Statehouse Live: Brownback administration proposes tax breaks, student loan repayments for rural areas

? Gov. Sam Brownback’s plan to give tax and student loan breaks to lure people to rural Kansas was greeted warmly by legislators on Tuesday, but they said the proposal still needs work.

Kansas Revenue Secretary Nick Jordan said the Brownback administration was trying to reverse a centurylong migration from rural counties.

“This is a very innovative and new idea on how we might repopulate and bring people back to rural Kansas,” Jordan told the Senate Taxation Committee.

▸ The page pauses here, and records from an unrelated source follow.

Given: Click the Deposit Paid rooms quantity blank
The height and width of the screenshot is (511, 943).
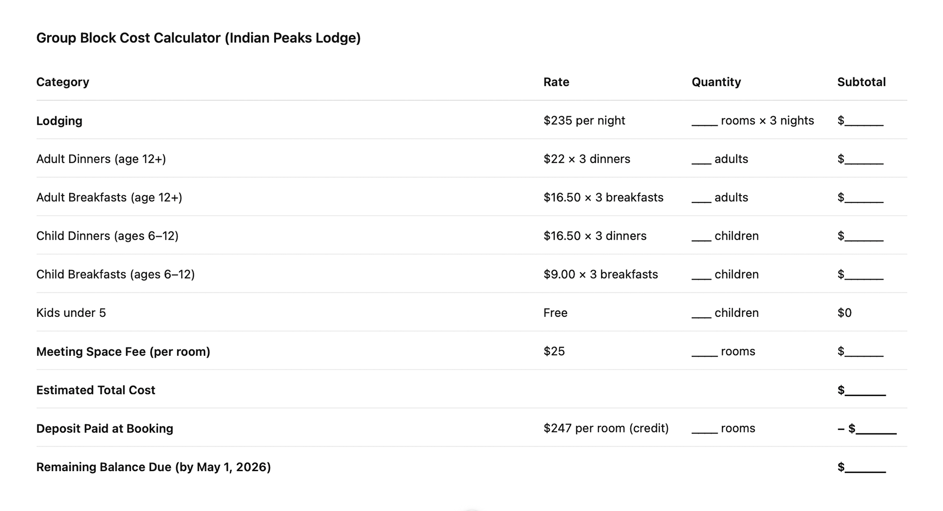Looking at the screenshot, I should [704, 429].
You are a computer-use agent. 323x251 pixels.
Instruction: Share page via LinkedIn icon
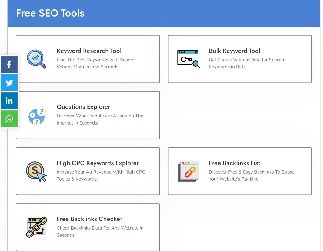9,101
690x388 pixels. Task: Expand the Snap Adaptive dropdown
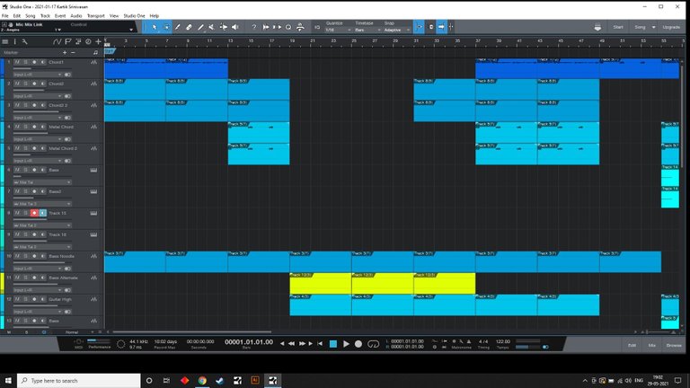click(x=394, y=30)
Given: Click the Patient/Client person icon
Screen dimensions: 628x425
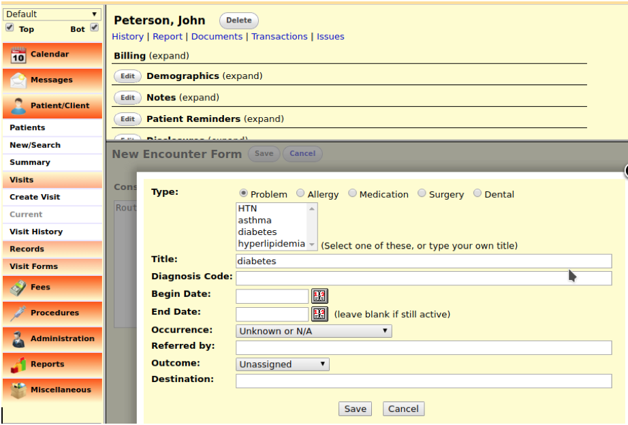Looking at the screenshot, I should 18,106.
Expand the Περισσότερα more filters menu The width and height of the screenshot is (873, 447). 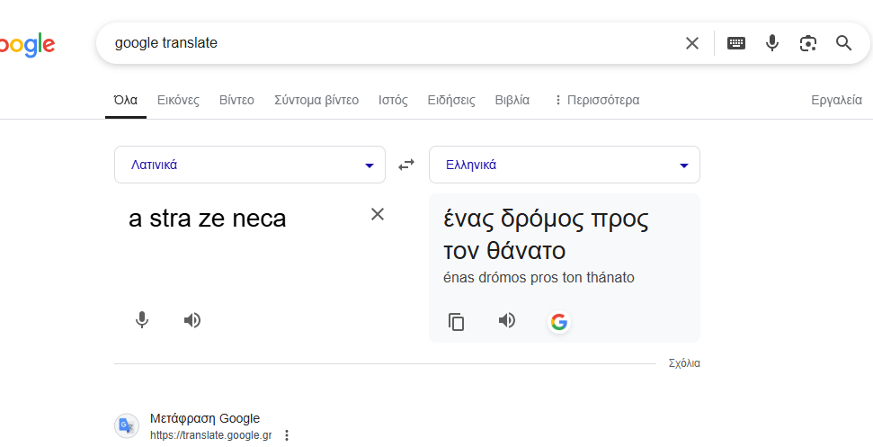[x=596, y=100]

Senate Bill 198 would create “rural opportunity zones” that would grant state income tax exemptions for five years to people who move from outside Kansas to any of the 40 counties in Kansas where populations have declined more than 10 percent since the 2000 Census.

And the bill would allow those counties the option of establishing a student loan repayment program that could repay student loans up to $15,000. The participating county and state would share this expense.

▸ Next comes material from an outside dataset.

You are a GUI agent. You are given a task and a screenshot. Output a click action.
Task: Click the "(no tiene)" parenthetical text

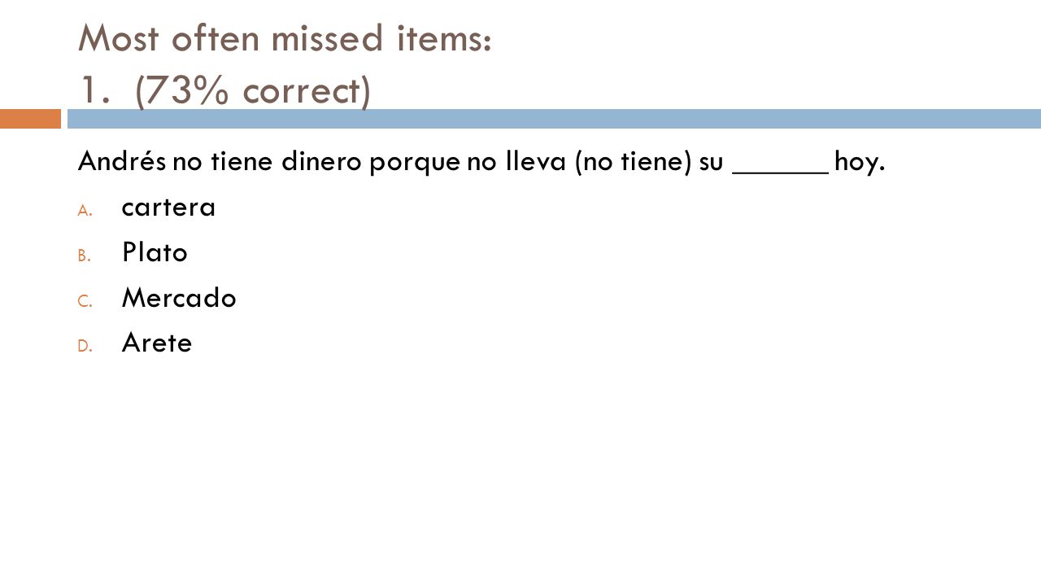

Brownback’s policy director, Landon Fulmer, said if enacted the proposal would show the benefits of reducing state income taxes as a way to spur economic growth. He described it as a “test-tube” program that would help policymakers in an eventual overhaul of the tax system. The state faces an estimated $492 million budget shortfall, and Brownback has said he wants to change the tax system in a way to attract more businesses and increase revenue.

But members of the Taxation Committee voiced several concerns about the proposal.

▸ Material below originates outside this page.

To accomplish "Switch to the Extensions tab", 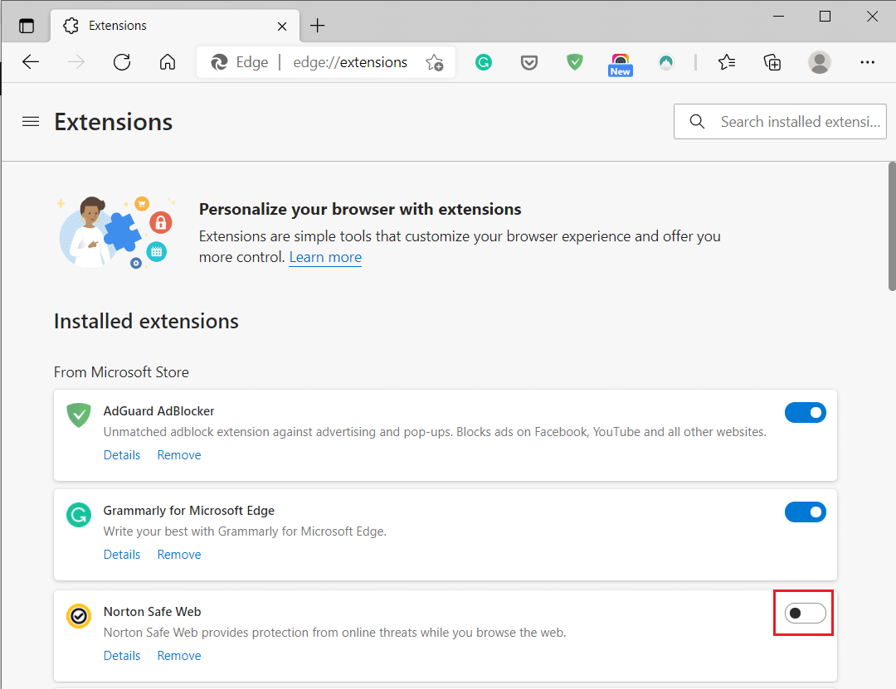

Sen. Jeff King, R-Independence, noted that the tax breaks could hurt one of the counties he represents: Cherokee County, which is one of Kansas’ poorest. Yet because its population didn’t decline by more than 10 percent, it would be ineligible to become a rural opportunity zone, while every county surrounding it would be eligible.

The effect, King said, could be that Cherokee County would be at a disadvantage with its neighboring counties in luring people and businesses.

Other members of the committee questioned why the student loan payment plan was limited to Kansas residents who went to college outside Kansas, saying it should probably apply to Kansans who stayed in the state to go to school. And there were many questions about the cost of the program.

Under the proposal, the state would cap its student loan payback portion to $1.5 million per year. The income tax exemption was expected to reduce taxes to the state treasury by $1.1 million during the first year, but officials said an exact estimate was difficult to nail down because they didn’t know how many people would take advantage of the program.

The committee appointed a subcommittee to work with the Brownback administration on questions that had arisen.